Claiborne Alabama, An Alabama Ghost Town
Claiborne Alabama is a ghost town on a bluff above the Alabama River in Monroe County, Alabama. Situated near the Federal Road, Claiborne began during the Mississippi Territory period with a ferry over the river. The town is mostly abandoned but still contains some historical sites.
Claiborne Alabama History
Claiborne began as a stockade fort established in late 1813 in this part of the Mississippi Territory. The site lay about 20 miles due west of the location of the Battle of Burnt Corn and 30 miles due east of the territorial capital at St. Stephens. During the Creek War a large stockade fort, named Fort Claiborne, was established at the site by General Ferdinand L. Claiborne. He used the fort as a base for the invasion of the Creek nation with the Regular Army of the United States, the Lower Tombigbee Militia, and friendly Choctaw. The community of Claiborne began in 1816, on the former fort site and in 1819, the town of Claiborne was named the county seat.
Following the war, Claiborne became one of the largest and fastest growing communities in what would become Alabama.
Claiborne remained an important shipping port and trading center throughout the 1840s and 1850s. The coming of the American Civil War saw the construction of batteries along the lower Alabama River and at Claiborne.

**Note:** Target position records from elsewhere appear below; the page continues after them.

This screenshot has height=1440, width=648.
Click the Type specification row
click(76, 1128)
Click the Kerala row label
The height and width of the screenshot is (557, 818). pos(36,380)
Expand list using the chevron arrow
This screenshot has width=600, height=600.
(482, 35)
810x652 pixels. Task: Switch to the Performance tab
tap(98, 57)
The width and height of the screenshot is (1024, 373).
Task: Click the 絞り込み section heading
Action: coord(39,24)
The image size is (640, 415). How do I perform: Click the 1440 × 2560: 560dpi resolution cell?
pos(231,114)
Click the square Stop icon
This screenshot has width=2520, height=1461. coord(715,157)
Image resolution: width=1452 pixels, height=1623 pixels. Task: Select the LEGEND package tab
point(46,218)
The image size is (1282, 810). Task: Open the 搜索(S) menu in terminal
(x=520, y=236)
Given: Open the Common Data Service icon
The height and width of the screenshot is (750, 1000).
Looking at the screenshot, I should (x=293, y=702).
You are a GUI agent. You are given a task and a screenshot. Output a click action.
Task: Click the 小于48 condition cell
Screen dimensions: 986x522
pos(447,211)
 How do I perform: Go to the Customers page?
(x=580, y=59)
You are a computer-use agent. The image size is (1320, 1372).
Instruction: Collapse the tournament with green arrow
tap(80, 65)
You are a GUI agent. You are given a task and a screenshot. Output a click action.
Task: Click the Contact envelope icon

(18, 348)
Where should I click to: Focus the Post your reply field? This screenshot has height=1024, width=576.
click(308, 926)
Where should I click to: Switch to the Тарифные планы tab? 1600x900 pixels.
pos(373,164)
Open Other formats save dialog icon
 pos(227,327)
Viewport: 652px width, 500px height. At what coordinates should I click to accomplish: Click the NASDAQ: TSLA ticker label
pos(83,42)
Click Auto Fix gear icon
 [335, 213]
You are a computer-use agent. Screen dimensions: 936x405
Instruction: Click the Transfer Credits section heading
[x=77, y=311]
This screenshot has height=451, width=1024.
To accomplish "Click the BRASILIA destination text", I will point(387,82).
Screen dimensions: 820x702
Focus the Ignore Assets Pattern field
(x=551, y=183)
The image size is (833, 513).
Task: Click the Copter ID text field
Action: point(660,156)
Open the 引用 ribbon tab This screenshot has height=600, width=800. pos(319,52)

The town was heavily looted at the end of the war. Following the war, the town quickly lost importance in the new economy. By 1872 the population had dwindled to approximately 350 people. When the new railroad through Monroe County bypassed Claiborne in the early 20th century, the fate of the settlement was sealed. By 2008 the site contained only the James Dellet House and three 19th century cemeteries.